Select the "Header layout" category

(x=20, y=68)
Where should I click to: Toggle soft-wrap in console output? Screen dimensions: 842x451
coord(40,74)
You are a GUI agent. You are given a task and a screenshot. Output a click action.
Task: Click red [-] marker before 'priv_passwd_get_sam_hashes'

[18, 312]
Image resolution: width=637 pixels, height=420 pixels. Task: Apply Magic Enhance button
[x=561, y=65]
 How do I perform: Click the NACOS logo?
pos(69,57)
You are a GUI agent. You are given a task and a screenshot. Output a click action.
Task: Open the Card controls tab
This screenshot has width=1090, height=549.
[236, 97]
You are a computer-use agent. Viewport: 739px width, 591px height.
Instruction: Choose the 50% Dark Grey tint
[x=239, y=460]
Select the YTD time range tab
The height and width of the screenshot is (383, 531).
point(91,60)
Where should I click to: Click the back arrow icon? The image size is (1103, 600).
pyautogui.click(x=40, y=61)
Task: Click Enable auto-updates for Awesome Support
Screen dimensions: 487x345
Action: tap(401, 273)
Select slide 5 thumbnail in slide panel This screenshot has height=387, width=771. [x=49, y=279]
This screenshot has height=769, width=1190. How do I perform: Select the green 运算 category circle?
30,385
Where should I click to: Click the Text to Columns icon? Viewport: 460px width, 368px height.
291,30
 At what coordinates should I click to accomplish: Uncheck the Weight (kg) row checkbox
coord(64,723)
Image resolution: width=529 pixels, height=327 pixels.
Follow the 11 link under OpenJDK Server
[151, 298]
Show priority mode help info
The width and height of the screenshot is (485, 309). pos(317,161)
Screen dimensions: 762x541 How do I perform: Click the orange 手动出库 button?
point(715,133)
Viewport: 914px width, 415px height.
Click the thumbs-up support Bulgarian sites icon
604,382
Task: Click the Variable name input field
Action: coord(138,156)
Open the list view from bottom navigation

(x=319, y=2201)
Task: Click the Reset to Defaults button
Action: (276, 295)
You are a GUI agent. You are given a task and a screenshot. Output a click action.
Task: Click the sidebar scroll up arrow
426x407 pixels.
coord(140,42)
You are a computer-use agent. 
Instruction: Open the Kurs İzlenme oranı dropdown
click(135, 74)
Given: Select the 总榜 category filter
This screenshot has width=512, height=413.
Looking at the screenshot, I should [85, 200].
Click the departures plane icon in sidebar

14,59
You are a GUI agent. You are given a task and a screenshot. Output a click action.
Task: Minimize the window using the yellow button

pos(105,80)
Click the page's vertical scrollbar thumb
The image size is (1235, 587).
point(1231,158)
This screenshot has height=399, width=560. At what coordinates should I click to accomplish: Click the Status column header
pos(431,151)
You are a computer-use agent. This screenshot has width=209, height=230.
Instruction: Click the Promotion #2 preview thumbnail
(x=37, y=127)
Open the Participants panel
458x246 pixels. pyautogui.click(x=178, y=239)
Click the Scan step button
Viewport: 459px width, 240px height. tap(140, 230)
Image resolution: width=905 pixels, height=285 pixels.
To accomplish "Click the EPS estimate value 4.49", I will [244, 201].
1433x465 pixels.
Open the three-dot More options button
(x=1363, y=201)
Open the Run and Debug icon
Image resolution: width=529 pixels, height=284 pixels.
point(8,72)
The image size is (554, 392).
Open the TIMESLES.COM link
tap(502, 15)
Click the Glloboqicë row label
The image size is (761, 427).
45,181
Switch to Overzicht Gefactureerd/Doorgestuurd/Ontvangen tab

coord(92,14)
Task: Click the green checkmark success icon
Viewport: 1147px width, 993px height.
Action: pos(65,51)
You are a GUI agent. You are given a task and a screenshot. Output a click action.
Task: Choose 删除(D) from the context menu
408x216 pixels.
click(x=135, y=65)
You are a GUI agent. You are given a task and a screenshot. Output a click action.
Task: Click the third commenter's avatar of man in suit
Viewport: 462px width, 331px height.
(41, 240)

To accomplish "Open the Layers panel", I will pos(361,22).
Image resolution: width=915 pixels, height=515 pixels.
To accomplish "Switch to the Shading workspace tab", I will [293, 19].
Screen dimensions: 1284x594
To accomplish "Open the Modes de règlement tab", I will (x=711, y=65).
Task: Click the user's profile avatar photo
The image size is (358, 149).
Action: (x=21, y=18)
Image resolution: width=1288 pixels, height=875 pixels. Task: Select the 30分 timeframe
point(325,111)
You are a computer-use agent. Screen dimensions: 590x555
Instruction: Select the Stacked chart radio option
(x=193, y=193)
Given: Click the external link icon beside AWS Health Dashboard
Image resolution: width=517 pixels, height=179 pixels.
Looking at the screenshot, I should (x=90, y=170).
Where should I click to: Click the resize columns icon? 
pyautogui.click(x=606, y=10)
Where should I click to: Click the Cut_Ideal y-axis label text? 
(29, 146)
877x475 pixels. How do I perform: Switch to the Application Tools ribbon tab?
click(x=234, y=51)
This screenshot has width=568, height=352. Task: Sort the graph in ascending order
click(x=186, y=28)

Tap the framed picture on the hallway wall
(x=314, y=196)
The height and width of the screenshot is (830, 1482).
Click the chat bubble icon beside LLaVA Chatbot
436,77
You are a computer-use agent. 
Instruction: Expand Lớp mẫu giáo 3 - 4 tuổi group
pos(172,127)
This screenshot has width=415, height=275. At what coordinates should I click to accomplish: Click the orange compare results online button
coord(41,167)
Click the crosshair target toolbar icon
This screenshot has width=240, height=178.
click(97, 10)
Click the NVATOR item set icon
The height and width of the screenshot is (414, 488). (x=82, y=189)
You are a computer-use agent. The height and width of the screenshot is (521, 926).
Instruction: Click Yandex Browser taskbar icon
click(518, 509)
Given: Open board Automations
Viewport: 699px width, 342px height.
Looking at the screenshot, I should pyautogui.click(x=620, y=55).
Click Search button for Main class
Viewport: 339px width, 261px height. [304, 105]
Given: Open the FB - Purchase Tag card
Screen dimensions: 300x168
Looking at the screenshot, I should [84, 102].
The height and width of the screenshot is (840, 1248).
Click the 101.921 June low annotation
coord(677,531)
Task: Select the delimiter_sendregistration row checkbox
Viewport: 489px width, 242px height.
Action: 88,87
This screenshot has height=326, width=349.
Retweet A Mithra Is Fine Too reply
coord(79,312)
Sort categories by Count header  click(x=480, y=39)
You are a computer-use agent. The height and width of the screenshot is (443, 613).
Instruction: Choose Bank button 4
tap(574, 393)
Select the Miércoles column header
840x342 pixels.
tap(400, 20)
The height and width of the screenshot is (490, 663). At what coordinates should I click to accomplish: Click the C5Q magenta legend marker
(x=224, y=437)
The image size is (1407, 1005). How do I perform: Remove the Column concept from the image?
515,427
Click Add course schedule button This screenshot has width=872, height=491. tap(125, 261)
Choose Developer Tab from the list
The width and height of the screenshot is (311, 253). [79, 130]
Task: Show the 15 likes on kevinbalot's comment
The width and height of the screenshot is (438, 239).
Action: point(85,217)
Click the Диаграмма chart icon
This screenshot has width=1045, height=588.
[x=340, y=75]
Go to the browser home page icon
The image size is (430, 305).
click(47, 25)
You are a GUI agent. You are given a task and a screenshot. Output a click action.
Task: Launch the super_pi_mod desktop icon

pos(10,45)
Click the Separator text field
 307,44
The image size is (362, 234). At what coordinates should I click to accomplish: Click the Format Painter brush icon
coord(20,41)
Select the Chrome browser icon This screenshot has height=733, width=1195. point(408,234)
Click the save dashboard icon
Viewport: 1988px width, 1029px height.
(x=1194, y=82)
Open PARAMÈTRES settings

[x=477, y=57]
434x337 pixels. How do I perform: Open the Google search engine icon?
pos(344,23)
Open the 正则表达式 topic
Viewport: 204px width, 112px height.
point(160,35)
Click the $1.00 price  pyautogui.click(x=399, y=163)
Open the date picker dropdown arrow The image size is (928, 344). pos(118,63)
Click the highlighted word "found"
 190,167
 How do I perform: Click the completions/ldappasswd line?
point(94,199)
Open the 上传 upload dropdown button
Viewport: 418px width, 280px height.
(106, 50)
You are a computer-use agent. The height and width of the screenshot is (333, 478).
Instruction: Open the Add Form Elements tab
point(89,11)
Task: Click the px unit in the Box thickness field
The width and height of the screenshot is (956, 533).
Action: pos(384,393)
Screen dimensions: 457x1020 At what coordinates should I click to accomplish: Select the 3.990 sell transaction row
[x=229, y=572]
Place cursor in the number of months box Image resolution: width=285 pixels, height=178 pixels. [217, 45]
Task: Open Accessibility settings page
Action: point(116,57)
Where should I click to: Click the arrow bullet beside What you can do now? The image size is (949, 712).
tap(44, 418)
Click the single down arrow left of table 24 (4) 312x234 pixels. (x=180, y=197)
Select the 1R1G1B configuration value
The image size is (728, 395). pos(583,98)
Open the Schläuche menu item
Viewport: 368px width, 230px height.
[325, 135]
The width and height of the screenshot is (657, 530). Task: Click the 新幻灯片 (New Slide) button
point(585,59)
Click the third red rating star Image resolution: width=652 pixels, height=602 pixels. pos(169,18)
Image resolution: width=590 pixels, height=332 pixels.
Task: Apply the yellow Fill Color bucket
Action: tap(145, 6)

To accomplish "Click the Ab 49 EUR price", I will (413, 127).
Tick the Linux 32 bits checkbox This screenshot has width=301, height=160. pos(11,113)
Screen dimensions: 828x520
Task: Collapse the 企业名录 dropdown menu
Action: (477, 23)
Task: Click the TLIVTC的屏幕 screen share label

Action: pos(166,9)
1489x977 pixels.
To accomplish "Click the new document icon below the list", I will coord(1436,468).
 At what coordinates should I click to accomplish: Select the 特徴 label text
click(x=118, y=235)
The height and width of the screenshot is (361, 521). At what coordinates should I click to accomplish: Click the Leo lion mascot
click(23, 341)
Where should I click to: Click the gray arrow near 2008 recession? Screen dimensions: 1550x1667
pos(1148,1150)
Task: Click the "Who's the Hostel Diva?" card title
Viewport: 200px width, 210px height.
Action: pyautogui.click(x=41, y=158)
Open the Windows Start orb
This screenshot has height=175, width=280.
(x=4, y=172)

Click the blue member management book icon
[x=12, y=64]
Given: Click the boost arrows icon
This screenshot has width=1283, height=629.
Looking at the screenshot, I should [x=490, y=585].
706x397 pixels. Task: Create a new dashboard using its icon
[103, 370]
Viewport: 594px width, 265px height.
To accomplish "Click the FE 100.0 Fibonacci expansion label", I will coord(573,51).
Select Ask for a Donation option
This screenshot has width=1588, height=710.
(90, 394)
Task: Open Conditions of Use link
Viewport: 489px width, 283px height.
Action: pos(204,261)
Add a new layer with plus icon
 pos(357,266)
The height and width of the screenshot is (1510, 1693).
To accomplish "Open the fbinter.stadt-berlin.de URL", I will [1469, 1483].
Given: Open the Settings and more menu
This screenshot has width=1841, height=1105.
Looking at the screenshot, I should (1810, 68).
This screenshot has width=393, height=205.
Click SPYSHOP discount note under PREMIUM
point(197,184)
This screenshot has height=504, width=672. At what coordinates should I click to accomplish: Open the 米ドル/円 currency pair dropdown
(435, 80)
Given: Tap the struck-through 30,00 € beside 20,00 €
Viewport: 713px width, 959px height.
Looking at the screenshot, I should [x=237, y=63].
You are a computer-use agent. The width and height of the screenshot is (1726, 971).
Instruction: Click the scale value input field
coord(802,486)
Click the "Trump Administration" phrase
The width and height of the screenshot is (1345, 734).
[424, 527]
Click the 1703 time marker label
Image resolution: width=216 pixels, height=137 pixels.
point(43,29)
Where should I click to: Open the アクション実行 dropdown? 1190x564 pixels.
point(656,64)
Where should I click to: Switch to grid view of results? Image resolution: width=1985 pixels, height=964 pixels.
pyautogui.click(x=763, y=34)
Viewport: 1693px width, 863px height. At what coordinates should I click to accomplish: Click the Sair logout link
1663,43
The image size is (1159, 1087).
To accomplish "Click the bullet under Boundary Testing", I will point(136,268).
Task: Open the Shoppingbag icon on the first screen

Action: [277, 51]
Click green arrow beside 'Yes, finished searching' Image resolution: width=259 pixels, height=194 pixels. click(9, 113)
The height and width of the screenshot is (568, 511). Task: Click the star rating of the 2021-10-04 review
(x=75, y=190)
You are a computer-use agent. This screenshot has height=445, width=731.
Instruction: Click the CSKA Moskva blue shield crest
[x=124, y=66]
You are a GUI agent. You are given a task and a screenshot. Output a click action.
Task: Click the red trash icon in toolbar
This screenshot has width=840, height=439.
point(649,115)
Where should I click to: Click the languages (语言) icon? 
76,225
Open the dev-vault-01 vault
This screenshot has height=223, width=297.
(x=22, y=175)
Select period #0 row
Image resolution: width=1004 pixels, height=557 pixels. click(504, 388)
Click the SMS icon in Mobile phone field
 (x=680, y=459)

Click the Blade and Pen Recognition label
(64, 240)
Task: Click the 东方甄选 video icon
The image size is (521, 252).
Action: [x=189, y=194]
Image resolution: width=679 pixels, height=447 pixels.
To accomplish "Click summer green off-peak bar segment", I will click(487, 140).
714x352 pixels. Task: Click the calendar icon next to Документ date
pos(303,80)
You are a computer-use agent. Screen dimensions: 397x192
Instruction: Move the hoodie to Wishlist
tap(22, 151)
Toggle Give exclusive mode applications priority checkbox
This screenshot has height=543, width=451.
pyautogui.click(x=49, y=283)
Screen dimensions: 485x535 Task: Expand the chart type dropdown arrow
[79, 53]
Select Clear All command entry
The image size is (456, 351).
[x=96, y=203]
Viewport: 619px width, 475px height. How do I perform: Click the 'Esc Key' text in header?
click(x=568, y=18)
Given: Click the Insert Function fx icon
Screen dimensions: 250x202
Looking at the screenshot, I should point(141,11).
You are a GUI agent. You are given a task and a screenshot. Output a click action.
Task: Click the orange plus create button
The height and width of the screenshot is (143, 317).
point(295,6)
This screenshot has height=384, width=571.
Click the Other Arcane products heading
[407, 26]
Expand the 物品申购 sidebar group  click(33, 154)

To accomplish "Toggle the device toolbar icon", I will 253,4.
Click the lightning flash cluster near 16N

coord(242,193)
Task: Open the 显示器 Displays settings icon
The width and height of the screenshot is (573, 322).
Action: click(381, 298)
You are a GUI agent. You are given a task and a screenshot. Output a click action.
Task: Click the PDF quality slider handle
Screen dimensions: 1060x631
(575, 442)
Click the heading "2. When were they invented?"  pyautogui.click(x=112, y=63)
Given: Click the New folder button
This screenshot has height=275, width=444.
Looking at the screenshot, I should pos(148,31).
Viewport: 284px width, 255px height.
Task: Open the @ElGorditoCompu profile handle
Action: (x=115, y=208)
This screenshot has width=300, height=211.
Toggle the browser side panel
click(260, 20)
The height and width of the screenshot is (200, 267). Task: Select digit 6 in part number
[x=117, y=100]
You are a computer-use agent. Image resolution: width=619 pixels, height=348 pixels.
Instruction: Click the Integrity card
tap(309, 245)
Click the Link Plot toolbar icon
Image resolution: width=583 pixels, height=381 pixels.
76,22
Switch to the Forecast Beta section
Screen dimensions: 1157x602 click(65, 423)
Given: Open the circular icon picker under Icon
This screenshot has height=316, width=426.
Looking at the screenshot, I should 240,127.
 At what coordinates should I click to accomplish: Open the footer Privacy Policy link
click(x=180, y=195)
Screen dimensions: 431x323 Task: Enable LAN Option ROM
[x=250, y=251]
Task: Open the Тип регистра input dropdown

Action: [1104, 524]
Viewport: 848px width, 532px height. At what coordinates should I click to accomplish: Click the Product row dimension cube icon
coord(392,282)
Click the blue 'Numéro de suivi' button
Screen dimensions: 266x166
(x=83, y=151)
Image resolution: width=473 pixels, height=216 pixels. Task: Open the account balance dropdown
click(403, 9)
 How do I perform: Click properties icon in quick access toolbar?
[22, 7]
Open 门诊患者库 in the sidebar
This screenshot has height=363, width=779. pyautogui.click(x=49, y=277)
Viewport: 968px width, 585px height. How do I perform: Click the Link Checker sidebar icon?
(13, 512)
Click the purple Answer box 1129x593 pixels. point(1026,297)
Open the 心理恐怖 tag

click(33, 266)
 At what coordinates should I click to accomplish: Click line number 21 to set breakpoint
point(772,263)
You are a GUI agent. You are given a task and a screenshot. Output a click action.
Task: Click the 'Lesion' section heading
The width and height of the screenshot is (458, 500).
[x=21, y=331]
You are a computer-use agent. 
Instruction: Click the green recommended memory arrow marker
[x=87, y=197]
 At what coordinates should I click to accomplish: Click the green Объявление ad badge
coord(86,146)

········

## [Short problem]
Format the data above as a two-column CSV with the header columns "instruction" and "answer", one row for each entry, starting with the line containing "Click the NVATOR item set icon" and going on through the line containing "Sort categories by". Put each text and its answer in its own quoted field, with line breaks replaced by spaces.

## [Final answer]
instruction,answer
"Click the NVATOR item set icon","The height and width of the screenshot is (414, 488). (x=82, y=189)"
"You are a computer-use agent. The height and width of the screenshot is (521, 926). Instruction: Click Yandex Browser taskbar icon","click(518, 509)"
"Given: Open board Automations Viewport: 699px width, 342px height.","Looking at the screenshot, I should pyautogui.click(x=620, y=55)."
"Click Search button for Main class","Viewport: 339px width, 261px height. [304, 105]"
"Given: Open the FB - Purchase Tag card Screen dimensions: 300x168","Looking at the screenshot, I should [84, 102]."
"The height and width of the screenshot is (840, 1248). Click the 101.921 June low annotation","coord(677,531)"
"Task: Select the delimiter_sendregistration row checkbox Viewport: 489px width, 242px height.","Action: 88,87"
"This screenshot has height=326, width=349. Retweet A Mithra Is Fine Too reply","coord(79,312)"
"Sort categories by Count header","click(x=480, y=39)"